• REQUIRED TASKS
(a) From the fuzzy duplicate detection problem page, list the steps that `fuzzy_duplicate_detection(data, column, threshold)` must carry out.
(b) Extend the fuzzy duplicate detection problem page, starting after its final sentence.

• EXCERPTED PASSAGE
────────────────────

Fuzzy Duplicate Detection Practice Problem
This data science coding problem helps you practice Duplicate Detection & Removal, fuzzy duplicate detection, and implementation skills. Read the problem statement, write your solution, and strengthen your understanding of Duplicate Detection & Removal.
- Problem ID: 29
- Problem key: 29-fuzzy-duplicate-detection
- URL: https://datacrack.app/solve/29-fuzzy-duplicate-detection
- Difficulty: hard
- Topic: Duplicate Detection & Removal
- Module: Data Cleaning
Problem Statement
# Fuzzy Duplicate Detection using Edit Distance
### 🎯 Goal
Find **near-duplicate** entries in a column by measuring how similar two strings are using Levenshtein distance.
### 💻 Task
Implement `fuzzy_duplicate_detection(data, column, threshold)` that:
1. Converts the input dictionary to a DataFrame
2. Computes the Levenshtein distance between every pair of values in the specified column
3. Returns all pairs where the distance is **≤ threshold**
You must implement the Levenshtein distance yourself (no external libraries).

────────────────────

• MATERIAL
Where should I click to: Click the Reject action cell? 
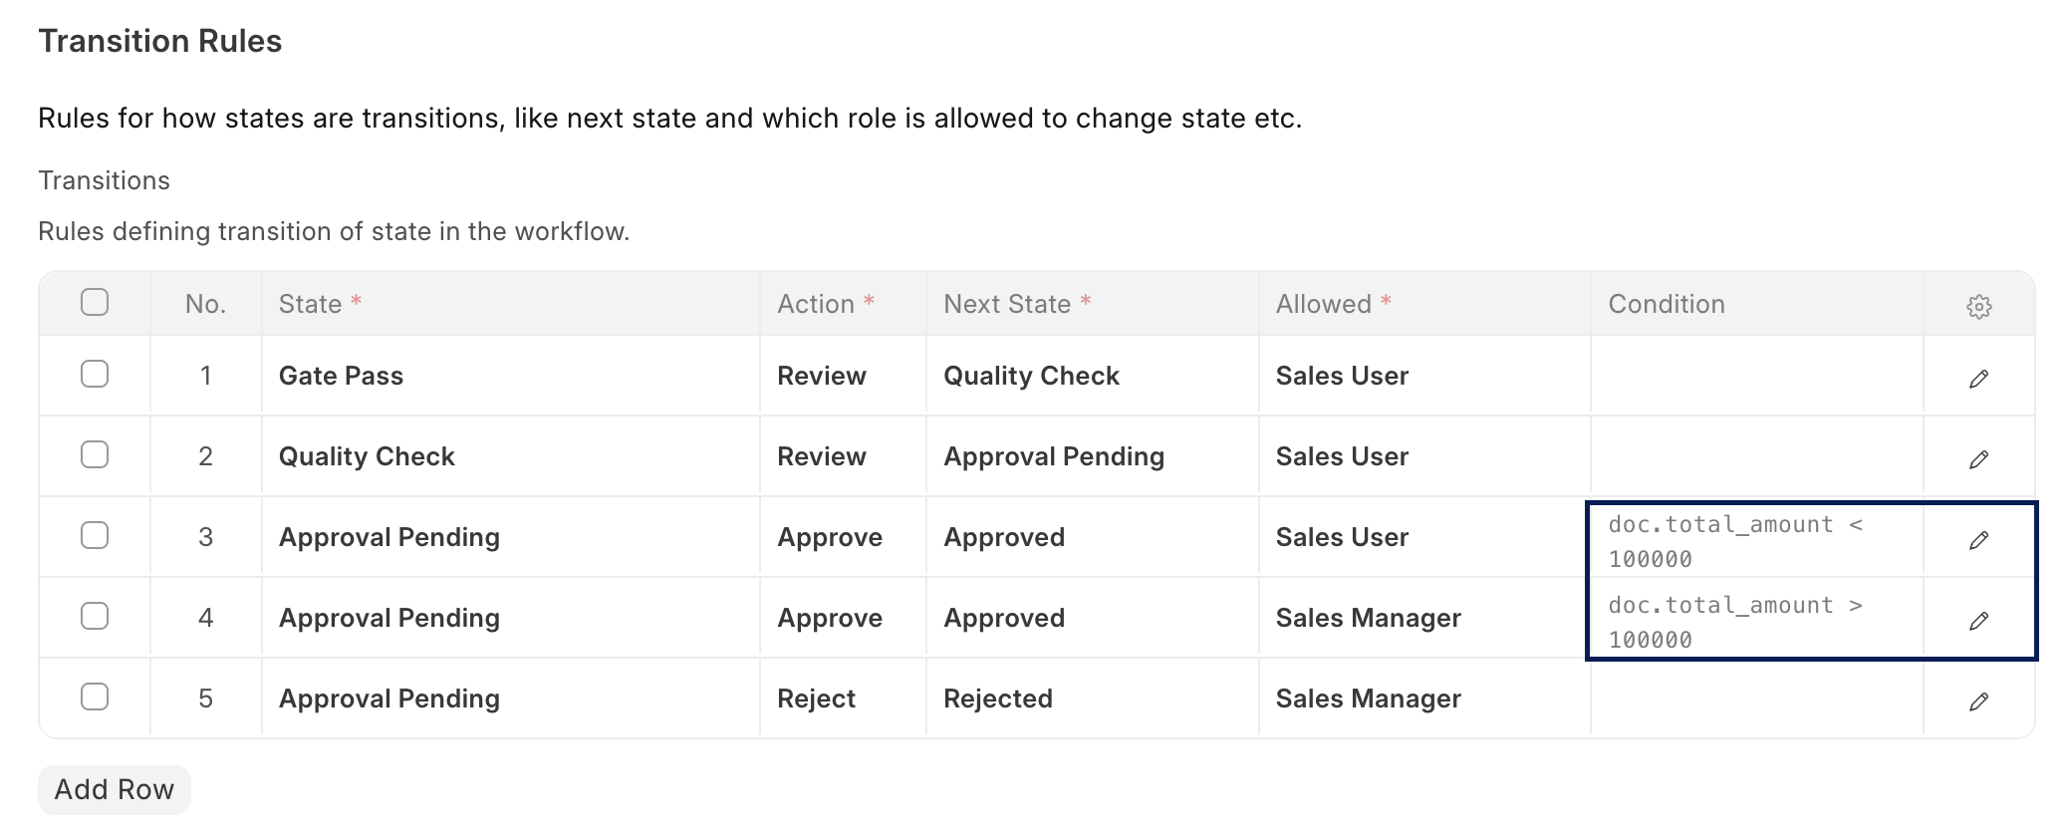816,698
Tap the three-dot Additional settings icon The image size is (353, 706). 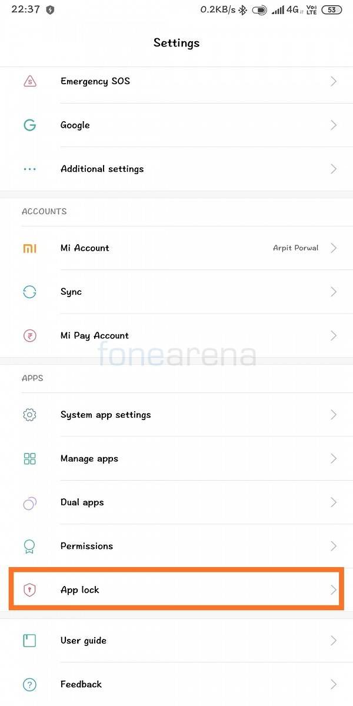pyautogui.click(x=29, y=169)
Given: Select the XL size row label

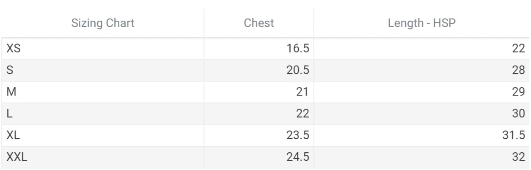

────────────────────

• TASK RESPONSES
(a)
1. Convert the input dictionary to a DataFrame.
2. Compute the Levenshtein distance between every pair of values in the specified column.
3. Return all pairs where the distance is ≤ threshold.

(b)
### 🔣 Levenshtein Distance
The minimum number of single-character edits (insert, delete, substitute) to transform one string into another.
`d("kitten", "sitting") = 3`
---
### 📥 Input
- `data`: A dictionary where keys are column names and values are lists of data
- `column`: The column name to compare values in
- `threshold`: Maximum edit distance to consider a \"fuzzy match\"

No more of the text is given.